Low magnification view of intra-operative squash cytology shows highly cellular smears. Tumor cells display high nuclear: Cytoplasmic ratio, carrot shaped nuclei, nuclear molding with frequent mitosis (inset) (Magnification - scale bar)

Discussion

Dissemination of medulloblastoma via the cerebrospinal fluid, with resultant leptomeningeal spread, both in the cranial and spinal subarachnoid space, is well documented in the literature. In contrast, ENM is rare, with incidence being 7-10%.[34] The commonest site of ENM from medulloblastomas is bone and bone marrow, followed by lymph nodes, lung and liver. ENM can occur in conjunction with local recurrence in the posterior fossa, or without local recurrence. Other sites of ENM such as muscle and subcutaneous tissue are very rarely reported. In their excellent review of literature, Mazloom et al.[3] reported 119 patients with medulloblastoma having ENM reported in literature from 1961 to 2007. Bone was the commonest site of metastasis (84.4%). Other sites of ENM were bone marrow (26.9%), lymph node (14.7%), lung (6.4%) and liver (6.4%). There were 14 cases reported as “other sites” which comprised pancreas, retroperitoneum, pleura, paranasal sinuses, skin, oral cavity, and connective tissue. In another review, Rochkind et al.[4] found only six patients with muscle and subcutaneous metastasis (two in children and four in adults).

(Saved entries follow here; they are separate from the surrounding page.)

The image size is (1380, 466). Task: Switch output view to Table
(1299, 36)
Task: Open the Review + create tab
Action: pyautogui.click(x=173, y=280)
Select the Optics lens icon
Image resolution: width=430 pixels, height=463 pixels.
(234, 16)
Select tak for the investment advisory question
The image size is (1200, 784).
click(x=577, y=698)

Galarza et al. reported a patient with pure subcutaneous seeding from medulloblastoma, but these seedlings were in the neck incision adjacent to the surgical incision of the medulloblastoma surgery, and in the abdomen close to the shunt surgery incision. This spread was possibly implanted during the previous surgical procedures. The present report is the 7th report of subcutaneous and muscular metastasis in literature, and the third case in the pediatric population.

Multiple possible mechanisms of extraneural spread have been described in the literature. Oberman et al.[5] considered the role of perineural lymphatics, whereas Mccomb et al.[6] in a report of two cases with metastatic soft tissue mass at neck suggested direct spread as a possibility in their group. But, hematogenous route of spread is accepted by most as the most likely mechanism.[47]

The prognosis of patients with ENM is dismal, however, it depends on the status of primary disease as well. In their review, Mazloom et al. reported that median survival of patients with ENM with or without CNS involvement is 5 months and 24 months respectively. Two-thirds of patients with ENM who did not have CNS involvement were alive at 2 years. Radiotherapy (RT) was shown to be beneficial in patients with ENM without CNS involvement. However, the prognosis of patients with ENM with CNS involvement is dismal, and addition of further adjuvant treatment has not shown to give any survival benefit. Patients with concomitant CNS involvement, prior shunt surgery, lung and liver metastasis, age <16 years at the time of ENM, time interval from initial development to ENM development <18 months were found to be poor prognostic factors.[34] The present patient had large posterior fossa recurrence, diffuse leptomeningeal involvement and multiple cranial and spinal subarachnoid seedlings, along with the ENM. All these poor prognostic factors precluded any consideration for further adjuvant therapy, and he died 11 months after the development of ENM.

Conclusion

ENM in a case of medulloblastoma is a rare event, though well-described in literature. Subcutaneous spread is a very rare event. Early diagnosis may be helpful as RT to ENM site can increase the survival when it is not associated with concomitant relapse in operative site.[3]